[Prompt]
Collect the lines of the entries where "magnifier" shows up.

[Dataset excerpts]
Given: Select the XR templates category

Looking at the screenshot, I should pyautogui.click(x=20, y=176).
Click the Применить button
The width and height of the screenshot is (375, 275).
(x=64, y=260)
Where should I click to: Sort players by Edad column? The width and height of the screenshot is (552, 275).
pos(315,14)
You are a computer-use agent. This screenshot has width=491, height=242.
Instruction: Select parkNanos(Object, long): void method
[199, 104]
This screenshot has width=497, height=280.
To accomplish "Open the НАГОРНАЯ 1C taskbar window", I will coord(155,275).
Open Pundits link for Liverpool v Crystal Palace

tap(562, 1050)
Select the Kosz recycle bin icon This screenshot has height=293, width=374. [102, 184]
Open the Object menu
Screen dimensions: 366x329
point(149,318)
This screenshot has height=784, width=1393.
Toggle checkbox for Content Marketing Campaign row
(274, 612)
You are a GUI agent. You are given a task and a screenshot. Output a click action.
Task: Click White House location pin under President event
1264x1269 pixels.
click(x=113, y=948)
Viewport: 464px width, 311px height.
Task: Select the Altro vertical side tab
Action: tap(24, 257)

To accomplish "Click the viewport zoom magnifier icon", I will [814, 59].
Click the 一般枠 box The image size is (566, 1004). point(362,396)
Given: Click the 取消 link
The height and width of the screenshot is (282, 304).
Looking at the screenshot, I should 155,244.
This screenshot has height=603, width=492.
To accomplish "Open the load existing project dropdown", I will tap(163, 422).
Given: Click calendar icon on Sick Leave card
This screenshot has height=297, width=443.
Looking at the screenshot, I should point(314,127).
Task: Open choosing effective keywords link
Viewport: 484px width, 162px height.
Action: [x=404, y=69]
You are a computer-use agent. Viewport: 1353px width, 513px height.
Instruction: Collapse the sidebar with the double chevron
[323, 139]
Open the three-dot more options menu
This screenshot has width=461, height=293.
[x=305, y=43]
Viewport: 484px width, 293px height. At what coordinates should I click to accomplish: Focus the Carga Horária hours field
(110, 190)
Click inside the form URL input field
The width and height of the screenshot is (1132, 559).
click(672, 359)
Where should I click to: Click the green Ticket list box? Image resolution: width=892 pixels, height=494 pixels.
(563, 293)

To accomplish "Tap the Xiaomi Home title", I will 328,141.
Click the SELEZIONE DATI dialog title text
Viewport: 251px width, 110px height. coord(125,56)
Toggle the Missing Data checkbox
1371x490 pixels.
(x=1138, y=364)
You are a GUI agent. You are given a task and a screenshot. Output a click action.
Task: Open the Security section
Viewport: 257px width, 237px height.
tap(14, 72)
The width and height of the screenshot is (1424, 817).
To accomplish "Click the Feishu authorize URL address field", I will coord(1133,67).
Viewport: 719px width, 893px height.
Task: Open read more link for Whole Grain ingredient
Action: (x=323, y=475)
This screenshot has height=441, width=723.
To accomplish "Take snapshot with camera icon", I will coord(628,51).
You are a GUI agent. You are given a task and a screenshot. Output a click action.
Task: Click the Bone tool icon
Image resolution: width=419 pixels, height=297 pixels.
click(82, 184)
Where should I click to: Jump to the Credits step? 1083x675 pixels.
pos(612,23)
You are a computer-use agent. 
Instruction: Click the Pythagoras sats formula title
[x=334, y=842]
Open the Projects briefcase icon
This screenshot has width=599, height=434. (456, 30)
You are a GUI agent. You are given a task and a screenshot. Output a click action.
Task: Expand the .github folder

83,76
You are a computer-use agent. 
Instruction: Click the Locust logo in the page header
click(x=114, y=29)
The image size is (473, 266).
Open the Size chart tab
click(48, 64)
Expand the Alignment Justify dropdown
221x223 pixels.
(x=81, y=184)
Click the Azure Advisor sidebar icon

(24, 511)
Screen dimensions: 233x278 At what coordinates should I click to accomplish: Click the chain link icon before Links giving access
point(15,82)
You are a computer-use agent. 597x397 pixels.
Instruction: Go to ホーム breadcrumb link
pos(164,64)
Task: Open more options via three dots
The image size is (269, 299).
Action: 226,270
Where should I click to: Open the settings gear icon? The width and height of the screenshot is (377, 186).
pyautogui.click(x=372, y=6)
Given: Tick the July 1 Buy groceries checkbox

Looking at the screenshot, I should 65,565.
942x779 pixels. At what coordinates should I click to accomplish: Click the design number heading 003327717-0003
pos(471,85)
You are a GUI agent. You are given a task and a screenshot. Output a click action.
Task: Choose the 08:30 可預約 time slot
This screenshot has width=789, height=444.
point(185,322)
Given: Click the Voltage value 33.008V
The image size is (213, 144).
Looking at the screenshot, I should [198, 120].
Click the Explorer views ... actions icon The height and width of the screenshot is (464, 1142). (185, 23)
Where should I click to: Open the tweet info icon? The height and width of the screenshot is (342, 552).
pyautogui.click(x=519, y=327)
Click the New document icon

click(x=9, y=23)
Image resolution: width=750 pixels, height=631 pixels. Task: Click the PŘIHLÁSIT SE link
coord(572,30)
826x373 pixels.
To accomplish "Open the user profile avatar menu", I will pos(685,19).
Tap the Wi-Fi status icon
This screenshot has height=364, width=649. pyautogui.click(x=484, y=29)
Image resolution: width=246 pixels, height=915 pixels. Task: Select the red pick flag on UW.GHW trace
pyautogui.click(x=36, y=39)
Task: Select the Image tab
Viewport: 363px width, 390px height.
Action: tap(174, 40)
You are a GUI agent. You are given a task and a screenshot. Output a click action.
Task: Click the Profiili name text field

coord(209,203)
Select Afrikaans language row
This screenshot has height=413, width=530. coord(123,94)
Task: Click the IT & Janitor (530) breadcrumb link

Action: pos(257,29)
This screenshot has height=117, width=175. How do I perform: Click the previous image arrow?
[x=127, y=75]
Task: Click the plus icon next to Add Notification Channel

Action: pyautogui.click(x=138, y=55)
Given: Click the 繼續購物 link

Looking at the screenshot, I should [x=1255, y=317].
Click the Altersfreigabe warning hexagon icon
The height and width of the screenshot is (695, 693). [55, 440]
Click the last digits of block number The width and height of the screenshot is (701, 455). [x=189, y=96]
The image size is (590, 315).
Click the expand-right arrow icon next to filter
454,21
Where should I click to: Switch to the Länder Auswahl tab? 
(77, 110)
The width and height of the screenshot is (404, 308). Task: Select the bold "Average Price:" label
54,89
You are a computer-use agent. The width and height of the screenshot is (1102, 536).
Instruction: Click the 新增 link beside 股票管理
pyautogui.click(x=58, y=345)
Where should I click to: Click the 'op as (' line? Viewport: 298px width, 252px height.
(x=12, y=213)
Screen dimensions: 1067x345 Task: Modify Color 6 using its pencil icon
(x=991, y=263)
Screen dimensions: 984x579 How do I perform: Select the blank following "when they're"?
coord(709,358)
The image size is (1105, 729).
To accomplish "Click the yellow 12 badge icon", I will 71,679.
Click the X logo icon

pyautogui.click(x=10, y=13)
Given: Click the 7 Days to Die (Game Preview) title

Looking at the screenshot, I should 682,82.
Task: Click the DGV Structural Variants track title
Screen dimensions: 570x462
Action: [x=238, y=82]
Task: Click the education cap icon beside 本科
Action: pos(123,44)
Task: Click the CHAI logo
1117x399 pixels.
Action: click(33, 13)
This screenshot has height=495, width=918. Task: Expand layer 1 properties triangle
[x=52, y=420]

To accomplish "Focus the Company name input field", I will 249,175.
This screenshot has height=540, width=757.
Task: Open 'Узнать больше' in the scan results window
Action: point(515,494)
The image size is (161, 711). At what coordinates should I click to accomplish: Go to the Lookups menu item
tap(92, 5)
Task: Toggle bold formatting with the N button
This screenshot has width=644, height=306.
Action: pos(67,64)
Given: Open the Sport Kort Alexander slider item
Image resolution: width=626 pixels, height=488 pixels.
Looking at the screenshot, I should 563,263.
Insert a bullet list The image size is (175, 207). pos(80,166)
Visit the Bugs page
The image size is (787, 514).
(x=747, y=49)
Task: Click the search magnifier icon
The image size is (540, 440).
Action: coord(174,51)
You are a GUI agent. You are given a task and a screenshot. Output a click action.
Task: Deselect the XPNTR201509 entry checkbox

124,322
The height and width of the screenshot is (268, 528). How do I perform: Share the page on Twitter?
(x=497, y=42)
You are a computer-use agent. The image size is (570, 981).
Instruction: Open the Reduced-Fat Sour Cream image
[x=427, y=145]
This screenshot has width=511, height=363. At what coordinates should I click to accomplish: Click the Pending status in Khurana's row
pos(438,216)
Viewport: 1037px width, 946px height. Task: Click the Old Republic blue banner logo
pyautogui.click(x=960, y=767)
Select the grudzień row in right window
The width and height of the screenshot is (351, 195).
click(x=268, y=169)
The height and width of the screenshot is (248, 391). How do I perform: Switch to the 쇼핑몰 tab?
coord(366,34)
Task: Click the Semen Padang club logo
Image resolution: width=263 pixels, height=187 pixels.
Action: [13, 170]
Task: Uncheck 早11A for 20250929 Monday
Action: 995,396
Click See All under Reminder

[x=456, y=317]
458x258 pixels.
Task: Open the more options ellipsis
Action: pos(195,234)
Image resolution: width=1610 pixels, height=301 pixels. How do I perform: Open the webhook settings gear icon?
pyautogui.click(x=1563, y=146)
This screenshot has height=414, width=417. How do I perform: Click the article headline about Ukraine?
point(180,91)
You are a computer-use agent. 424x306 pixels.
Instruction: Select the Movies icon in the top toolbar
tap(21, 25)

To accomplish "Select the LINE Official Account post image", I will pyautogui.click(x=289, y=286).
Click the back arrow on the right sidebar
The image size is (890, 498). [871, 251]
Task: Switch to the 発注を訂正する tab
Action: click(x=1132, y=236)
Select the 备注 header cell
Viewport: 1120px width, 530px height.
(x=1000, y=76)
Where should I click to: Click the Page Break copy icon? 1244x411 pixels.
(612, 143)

[Output below]
To accomplish "Click the viewport zoom magnifier icon", I will [814, 59].
Task: Click the search magnifier icon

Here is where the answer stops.